Infelizmente, as atenções mediáticas no momento desta proposta do PS estavam capturadas por dois partidos: o Livre e o Chega. Classifico de infeliz toda esta atenção mediática, porque as propostas e reações às mesmas navegam entre o frágil e o inútil dentro da discussão do Orçamento de Estado. Quando devíamos estar a discutir decisões fundamentais para a economia da próxima década.
Esta proposta do PS também pode merecer uma classificação infeliz pela fragilidade ou mesmo pela inutilidade da medida.

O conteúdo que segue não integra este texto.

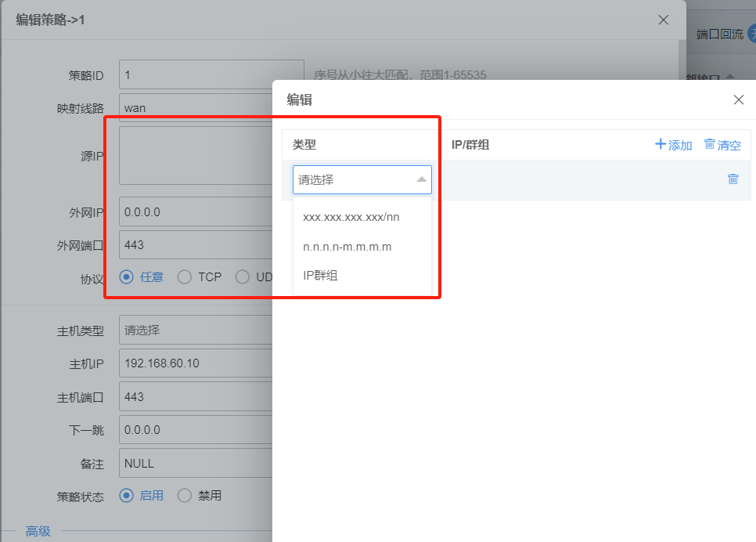
Task: Close the 编辑策略->1 dialog X icon
Action: [663, 20]
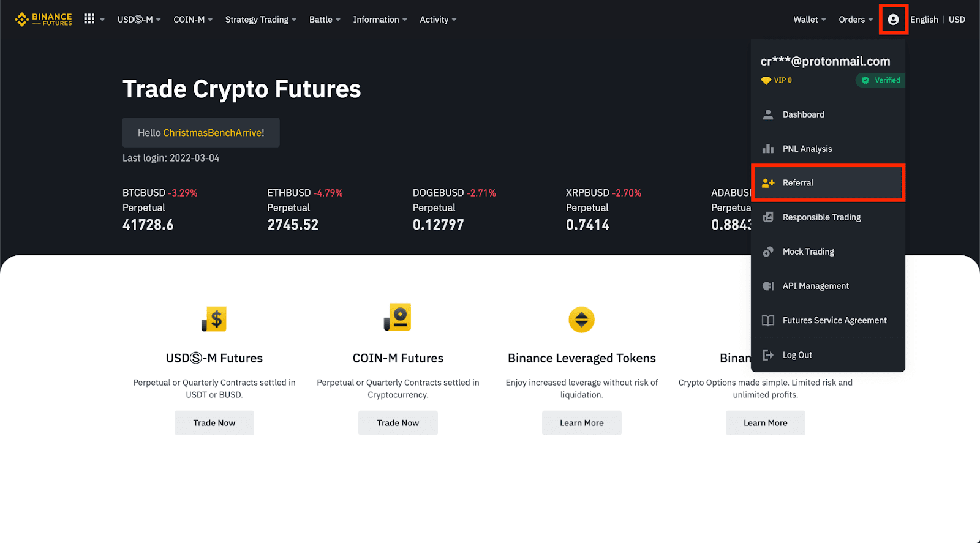Open the Orders dropdown
The image size is (980, 543).
pos(856,20)
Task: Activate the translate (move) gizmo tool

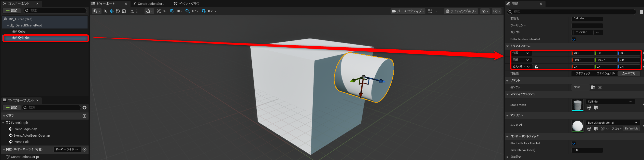Action: 112,11
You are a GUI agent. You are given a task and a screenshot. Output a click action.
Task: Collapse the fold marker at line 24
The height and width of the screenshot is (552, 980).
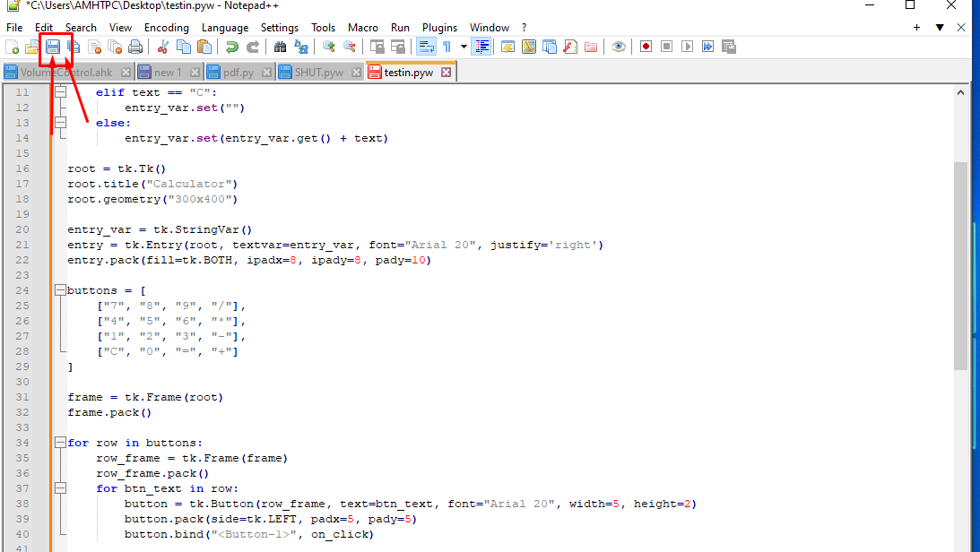click(x=60, y=290)
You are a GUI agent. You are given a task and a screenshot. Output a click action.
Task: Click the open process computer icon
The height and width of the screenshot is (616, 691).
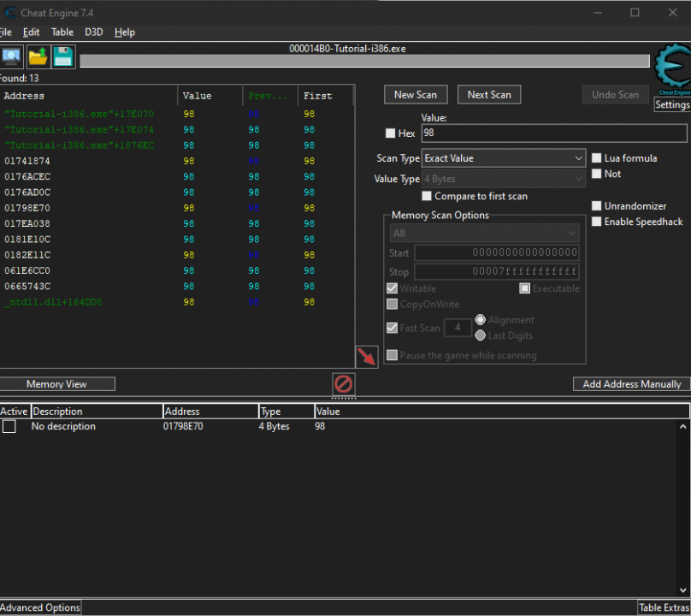coord(11,57)
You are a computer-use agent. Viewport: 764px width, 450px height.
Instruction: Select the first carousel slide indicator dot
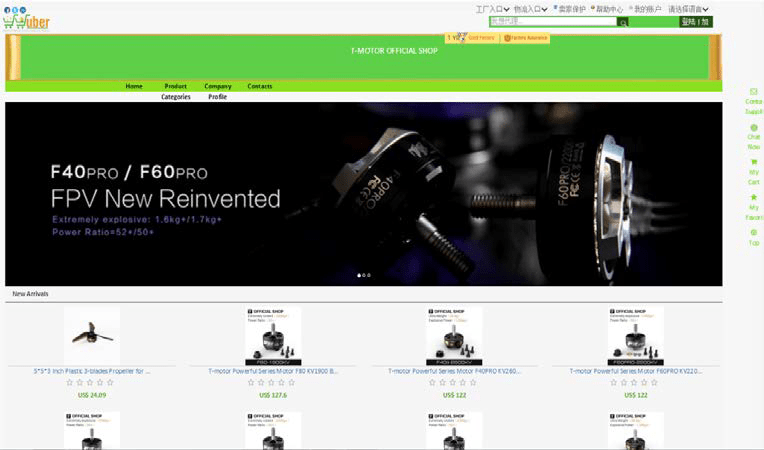[358, 275]
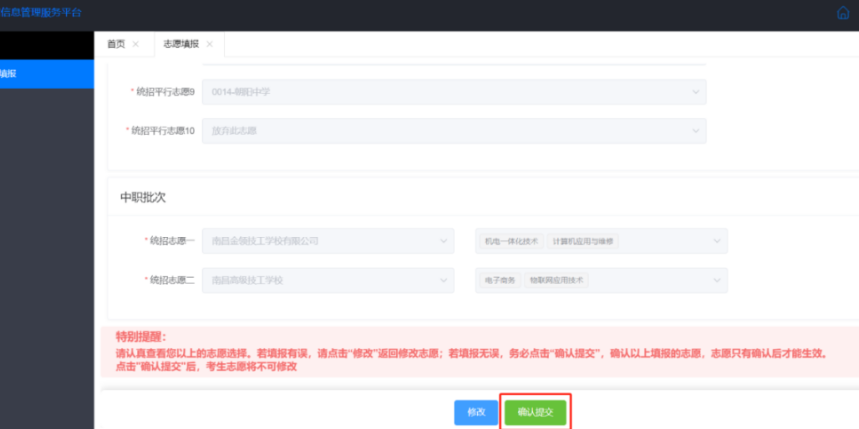Click the home icon in top-right header

tap(842, 13)
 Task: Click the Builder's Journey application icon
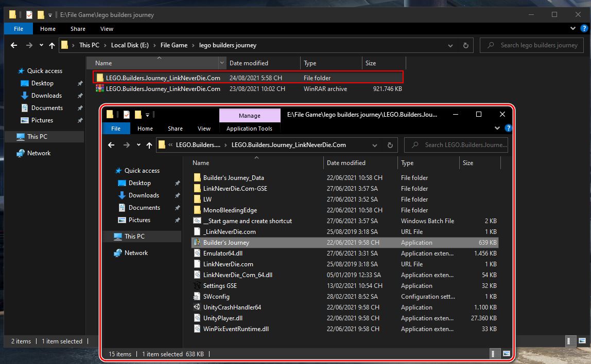[197, 243]
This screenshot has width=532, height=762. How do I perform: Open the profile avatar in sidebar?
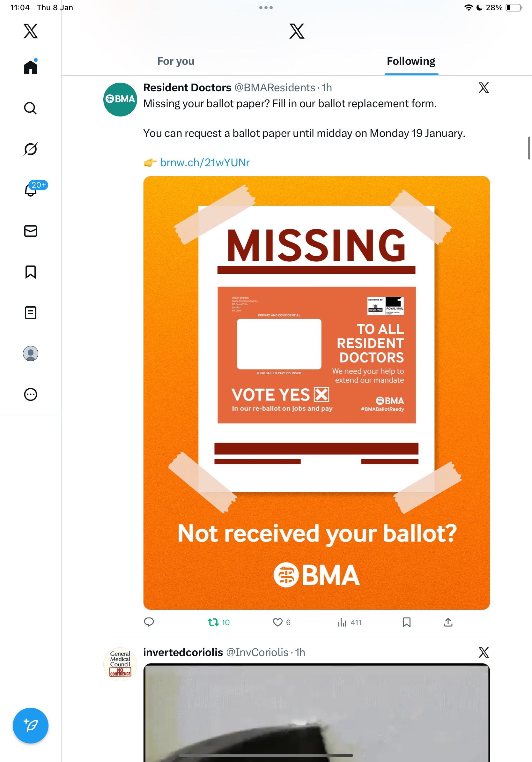coord(31,353)
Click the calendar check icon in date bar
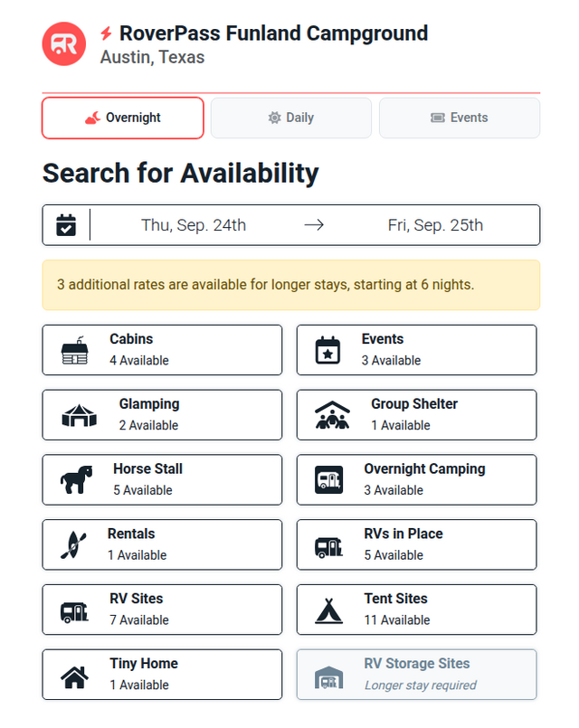This screenshot has width=579, height=728. tap(66, 224)
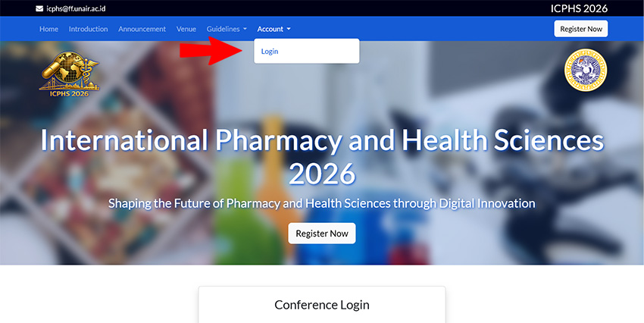Click the Account menu label
The image size is (644, 323).
click(270, 29)
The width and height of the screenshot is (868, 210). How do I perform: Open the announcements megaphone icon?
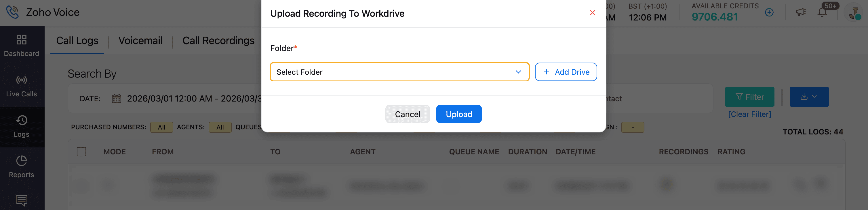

Não existe qualquer estudo económico que permite aferir qual o efeito real destas medidas (dos “vistos gold”) no litoral do país. Isto significa que não sabemos se o impacto económico é muito ou pouco, positivo ou negativo. Por outro lado, não sabemos qual o eventual impacto económico que se espera no interior do país. É frágil a medida para “favorecer o investimento”, quando não sabe qual o potencial alcance económico que pode ter.
Se a medida tem, eventualmente, o objetivo de reduzir a pressão imobiliária nos centros urbanos do Porto e Lisboa, torna-se totalmente inútil nas regiões do litoral do país onde o mercado imobiliário tem uma dinâmica muito diferente destes centros urbanos.
Num esforço adicional para encontrar fundamento nesta proposta do PS, poderemos analisar a coincidência da proximidade da data desta proposta e das declarações do Bloco de Esquerda que considera os “vistos gold” e as notícias do caso Luanda Leaks a mesma coisa. Ainda que o Ministro Mário Centeno, em resposta ao Bloco de Esquerda, tenha dito que são situações distintas, todos sabemos que está na moda o PS fazer o contrário do que o Ministro das Finanças diz.
Mesmo que se tentasse ensaiar essa “colagem”, “Luanda Leaks” vs “vistos gold”, ela seria contraditória com o facto de várias outras medidas previstas nesta lei manterem-se em vigor em todo o território. Ou seja, um investimento que crie 10 postos de trabalho ou que aplique €350.000 para criar uma empresa no Porto, Lisboa e restante litoral dá acesso à autorização de residência. Esta proposta de alteração exclui o litoral do país continental apenas para a aquisição de imóveis. A restante lei dos “vistos gold” mantém-se.
É estranho que o Primeiro Ministro tenha escolhido a península de Setúbal para anunciar a eliminação de uma medida que, como descreve a proposta, serve para “favorecer o investimento”. Porque é a região do litoral do país com o menor PIB per capita. O local onde a proposta do PS é anunciada é a mesma que pede medidas para “favorecer o investimento” face a Lisboa que, pela sua atratividade como capital do país, “desvia” muito do investimento para si.
Em termos práticos, esta proposta de lei pretende “deportar” o investimento do país, porque nada indica que o investimento do Porto e Lisboa se vai transferir para o interior. É mais provável que vá para outro país que tenha características semelhantes a estas cidades.
A análise a esta proposta do PS não retira a pertinência de rever esta lei, de forma a beneficiar as regiões que mais precisam de investimento e eventualmente a aumentar a exigência para “vistos” em outras, onde a velocidade da economia é maior. Nem esta análise implica qualquer indicação de sentido e voto do PSD, porque a dinâmica parlamentar é gerida pela direção do grupo parlamentar que olha para a discussão do Orçamento de Estado integrando as propostas numa visão global.
Sendo assim, faz sentido aplicar medidas diferenciadoras em função das regiões, mas as regiões do litoral continental não são todas iguais. Neste caso a península de Setúbal pode servir para anúncios, mas merece mais que isso.